La juridiction a considéré que l’assignation répondait aux exigences de l’article 53 de la loi du 29 juillet 1881, que les tweets comportant les images et propos contestés étaient accessibles en tous points du territoire français de sorte que l’association UFC pouvait attraire le défendeur devant le tribunal de grande instance de Paris.

Logo et Tweets diffamatoires

S’agissant de l’image réalisée à partir du logo de l’association UFC, en reprenant la forme, les couleurs et la police de caractères et en remplaçant le terme ‘Que Choisir’ par le terme ‘Que trahir’, son caractère diffamatoire a été apprécié au regard des éléments extrinsèques qui l’entouraient et tout spécialement des commentaires l’accompagnant. Le logo imputait à l’association de trahir le consommateur en relayant les mensonges d’Enedis sur le compteur Linky. Il s’agissait de faits précis, susceptibles de faire l’objet d’un débat contradictoire sur la preuve de leur vérité. Ils étaient bien attentatoires à l’honneur et à la considération de l’UFC dès lors qu’il était reproché à l’association de ne pas remplir ses missions telles que définies dans ses statuts, d’adopter un comportement moralement répréhensible en relayant des mensonges et d’agir en contradiction avec l’éthique d’une association de consommateurs laquelle a pour vocation d’informer ces derniers en toute indépendance, notamment en analysant pour eux les offres commerciales et en leur donnant les éléments de jugement utiles.  Dans ces conditions, les images et propos poursuivis présentaient bien un caractère diffamatoire.

Bonne foi exclue

Les imputations diffamatoires sont réputées, de droit, faites avec intention de nuire, mais elles peuvent être justifiées lorsque leur auteur établit sa bonne foi, en prouvant qu’il a poursuivi un but légitime, étranger à toute animosité personnelle, et qu’il s’est conformé à un certain nombre d’exigences, en particulier de sérieux de l’enquête, ainsi que de prudence dans l’expression, étant précisé que la bonne foi ne peut être déduite de faits postérieurs à la diffusion des propos. Ces critères s’apprécient différemment selon le genre de l’écrit en cause et la qualité de la personne qui s’y exprime et, notamment, avec une moindre rigueur lorsque l’auteur des propos diffamatoires n’est pas un journaliste qui fait profession d’informer, mais une personne elle-même impliquée dans les faits dont elle témoigne. Lorsque les propos incriminés concernent un sujet d’intérêt général, leur auteur doit établir qu’ils reposent sur une base factuelle suffisante.

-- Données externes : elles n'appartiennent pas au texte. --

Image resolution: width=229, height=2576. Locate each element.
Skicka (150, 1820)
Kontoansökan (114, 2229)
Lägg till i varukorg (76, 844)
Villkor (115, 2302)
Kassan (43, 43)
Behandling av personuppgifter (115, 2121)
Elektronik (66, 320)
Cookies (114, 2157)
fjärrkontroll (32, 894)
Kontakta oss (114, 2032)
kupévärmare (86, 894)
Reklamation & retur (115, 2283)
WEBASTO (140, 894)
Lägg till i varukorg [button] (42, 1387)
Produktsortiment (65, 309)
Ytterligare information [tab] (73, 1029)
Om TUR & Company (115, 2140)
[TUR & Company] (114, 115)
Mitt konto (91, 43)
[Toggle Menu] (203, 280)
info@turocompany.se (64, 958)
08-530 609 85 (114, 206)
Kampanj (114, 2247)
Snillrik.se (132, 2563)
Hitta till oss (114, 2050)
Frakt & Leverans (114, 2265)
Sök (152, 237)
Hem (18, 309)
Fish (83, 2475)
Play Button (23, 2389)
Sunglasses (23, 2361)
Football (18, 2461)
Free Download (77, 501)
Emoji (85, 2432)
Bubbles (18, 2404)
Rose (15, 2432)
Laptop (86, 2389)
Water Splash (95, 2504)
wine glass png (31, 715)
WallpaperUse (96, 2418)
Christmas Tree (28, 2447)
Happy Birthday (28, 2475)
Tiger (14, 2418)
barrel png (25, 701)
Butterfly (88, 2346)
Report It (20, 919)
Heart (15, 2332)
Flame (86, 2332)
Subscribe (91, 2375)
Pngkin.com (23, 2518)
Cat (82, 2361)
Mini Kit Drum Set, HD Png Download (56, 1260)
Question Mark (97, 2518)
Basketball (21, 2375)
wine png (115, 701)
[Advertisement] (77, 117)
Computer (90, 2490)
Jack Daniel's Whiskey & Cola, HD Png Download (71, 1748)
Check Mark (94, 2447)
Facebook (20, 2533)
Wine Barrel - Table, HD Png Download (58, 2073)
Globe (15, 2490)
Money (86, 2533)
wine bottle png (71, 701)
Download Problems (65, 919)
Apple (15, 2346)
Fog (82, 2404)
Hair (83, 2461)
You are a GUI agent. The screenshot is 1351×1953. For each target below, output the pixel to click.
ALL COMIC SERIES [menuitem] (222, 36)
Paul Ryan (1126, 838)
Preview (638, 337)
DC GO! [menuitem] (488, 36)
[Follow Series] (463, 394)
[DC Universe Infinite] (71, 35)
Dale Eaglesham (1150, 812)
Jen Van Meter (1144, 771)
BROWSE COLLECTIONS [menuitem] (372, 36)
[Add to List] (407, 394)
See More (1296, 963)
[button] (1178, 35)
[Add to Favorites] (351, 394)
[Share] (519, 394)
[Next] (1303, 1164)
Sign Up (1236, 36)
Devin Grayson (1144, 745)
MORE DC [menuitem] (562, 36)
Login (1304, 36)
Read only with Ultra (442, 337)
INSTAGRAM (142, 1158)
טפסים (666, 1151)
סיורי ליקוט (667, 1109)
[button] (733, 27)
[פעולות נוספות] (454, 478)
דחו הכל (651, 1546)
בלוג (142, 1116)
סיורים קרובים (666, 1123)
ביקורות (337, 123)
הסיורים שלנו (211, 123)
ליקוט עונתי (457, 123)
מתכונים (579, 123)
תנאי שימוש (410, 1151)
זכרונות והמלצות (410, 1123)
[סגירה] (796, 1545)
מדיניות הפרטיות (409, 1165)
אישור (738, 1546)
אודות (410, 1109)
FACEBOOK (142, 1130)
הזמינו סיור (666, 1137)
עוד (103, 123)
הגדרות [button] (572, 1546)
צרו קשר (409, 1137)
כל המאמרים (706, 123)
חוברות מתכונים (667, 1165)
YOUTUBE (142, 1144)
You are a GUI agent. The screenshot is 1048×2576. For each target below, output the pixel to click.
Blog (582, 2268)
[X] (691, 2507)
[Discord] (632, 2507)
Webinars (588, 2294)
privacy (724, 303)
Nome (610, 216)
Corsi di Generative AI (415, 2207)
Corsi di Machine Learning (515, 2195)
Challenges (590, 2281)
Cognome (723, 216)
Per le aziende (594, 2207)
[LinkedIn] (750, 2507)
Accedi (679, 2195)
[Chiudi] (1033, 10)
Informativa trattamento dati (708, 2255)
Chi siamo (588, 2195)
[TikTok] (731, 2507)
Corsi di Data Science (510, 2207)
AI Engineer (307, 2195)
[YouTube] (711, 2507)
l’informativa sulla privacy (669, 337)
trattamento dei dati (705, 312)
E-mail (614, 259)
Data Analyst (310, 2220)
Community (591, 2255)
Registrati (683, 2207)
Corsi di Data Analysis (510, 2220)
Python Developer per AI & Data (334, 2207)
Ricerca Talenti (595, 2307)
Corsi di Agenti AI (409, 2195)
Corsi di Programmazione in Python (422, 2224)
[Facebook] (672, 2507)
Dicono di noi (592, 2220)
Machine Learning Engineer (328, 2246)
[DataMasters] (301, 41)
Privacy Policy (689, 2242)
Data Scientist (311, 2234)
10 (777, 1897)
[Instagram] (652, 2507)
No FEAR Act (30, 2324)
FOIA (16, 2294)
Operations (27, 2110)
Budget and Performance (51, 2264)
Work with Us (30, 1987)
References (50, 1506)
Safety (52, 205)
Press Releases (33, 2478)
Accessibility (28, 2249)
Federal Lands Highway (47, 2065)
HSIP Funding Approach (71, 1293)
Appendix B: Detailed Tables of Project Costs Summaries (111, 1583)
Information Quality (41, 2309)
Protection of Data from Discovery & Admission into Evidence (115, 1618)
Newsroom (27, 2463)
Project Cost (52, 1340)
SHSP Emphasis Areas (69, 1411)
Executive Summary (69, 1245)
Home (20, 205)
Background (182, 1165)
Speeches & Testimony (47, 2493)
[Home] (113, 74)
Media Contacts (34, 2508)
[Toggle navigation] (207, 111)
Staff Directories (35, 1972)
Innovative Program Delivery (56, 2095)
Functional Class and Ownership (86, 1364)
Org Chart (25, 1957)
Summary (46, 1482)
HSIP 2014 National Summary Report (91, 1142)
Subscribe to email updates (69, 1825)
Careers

En l’espèce, les propos litigieux constituaient une réaction aux poursuites engagées par la journaliste de l’association à l’encontre du consommateur et s’inscrivaient dans un but légitime d’expression. Proférés dans un contexte de mise en cause personnelle et dans son domaine de militantisme, une certaine virulence dans l’expression était donc acceptable. Les juges ont retenu l’absence d’animosité personnelle.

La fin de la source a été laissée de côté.